For future jobs, please add the following line to your Slurm script:
#SBATCH --partition=mig
For more info:
https://researchcomputing.princeton.edu/systems/della
* This job completed while only needing 19% of the requested time which
was 2-00:00:00. For future jobs, please decrease the value of the --time
Slurm directive. This will lower your queue times and allow the Slurm
job scheduler to work more effectively for all users. For more info:
https://researchcomputing.princeton.edu/support/knowledge-base/slurm
* This job only used 15% of the 100GB of total allocated CPU memory.
Please consider allocating less memory by using the Slurm directive
--mem-per-cpu=3G or --mem=18G. This will reduce your queue times and
make the resources available to other users.
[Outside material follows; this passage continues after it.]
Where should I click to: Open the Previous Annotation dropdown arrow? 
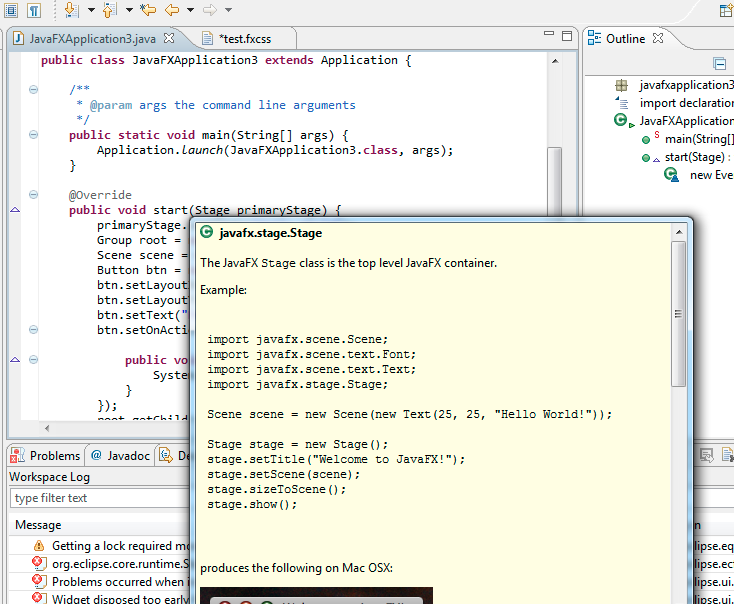(128, 10)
For more info:
https://researchcomputing.princeton.edu/support/knowledge-base/memory
* This job ran on a large-memory (datascience) node but it only used 117
GB of CPU memory. The large-memory nodes should only be used for jobs
that require more than 190 GB. Please allocate less memory by using the
Slurm directive --mem-per-cpu=9G or --mem=150G. For more info:
https://researchcomputing.princeton.edu/support/knowledge-base/memory
* The CPU utilization of this job (24%) is approximately equal to 1
divided by the number of allocated CPU-cores (1/4=25%). This suggests
that you may be running a code that can only use 1 CPU-core. If this is
true then allocating more than 1 CPU-core is wasteful. Please consult
the documentation for the software to see if it is parallelized. For
more info:
https://researchcomputing.princeton.edu/support/knowledge-base/parallel-code
* This job did not use the CPU. This suggests that something went wrong at
the very beginning of the job. Check your Slurm script for errors and
look for useful information in the file slurm-46987157.out if it exists.
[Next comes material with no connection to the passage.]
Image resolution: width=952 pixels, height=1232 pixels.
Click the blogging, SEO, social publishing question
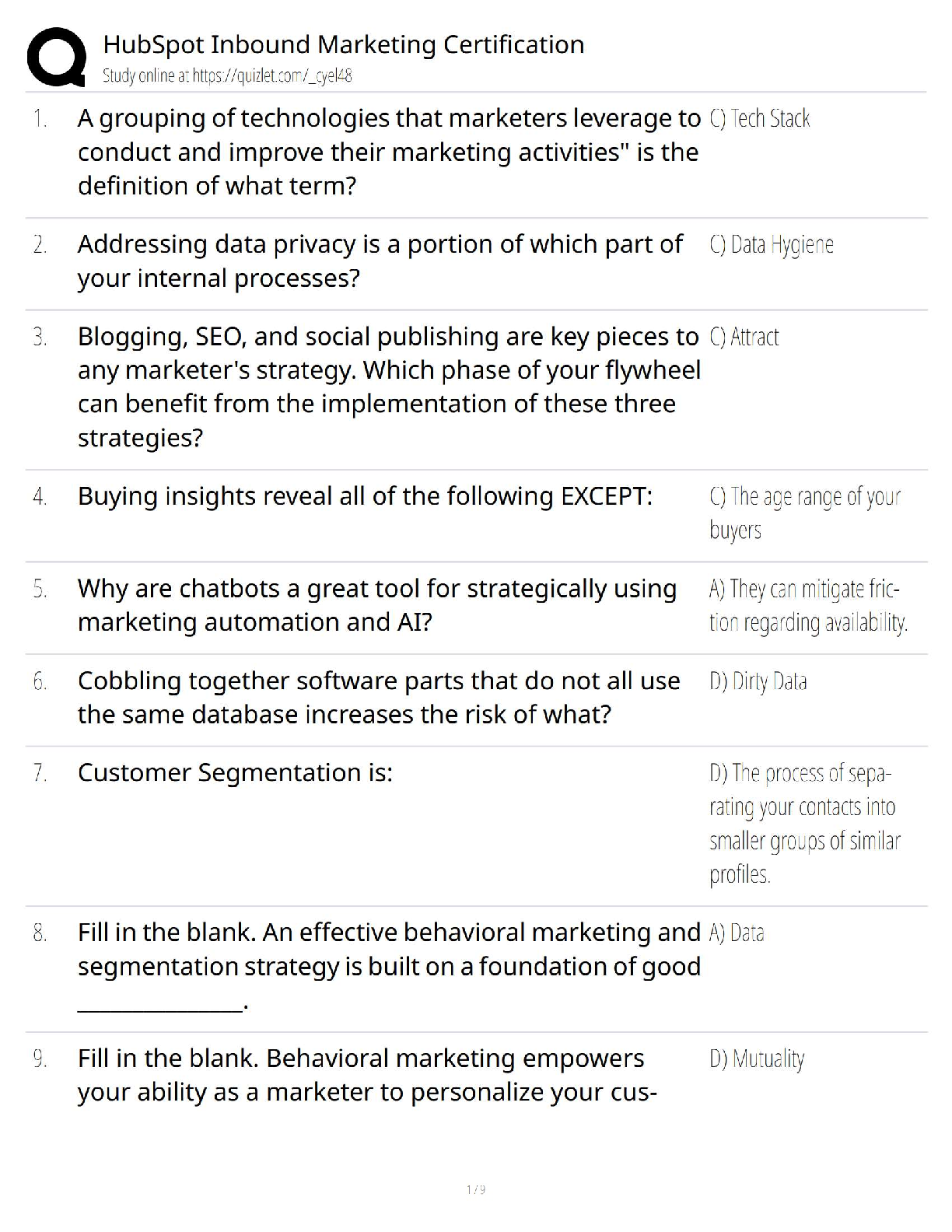[388, 387]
* The Tiger cluster is intended for jobs that require multiple nodes. This
job ran in the serial partition where jobs are assigned the lowest
priority. On Tiger, a job will run in the serial partition if it only
requires 1 node. Consider carrying out this work elsewhere.
* See the URL below for various job metrics plotted as a function of time:
https://mytiger.princeton.edu/pun/sys/jobstats/12798795
Each institution that uses Jobstats is encouraged to write custom notes for their users.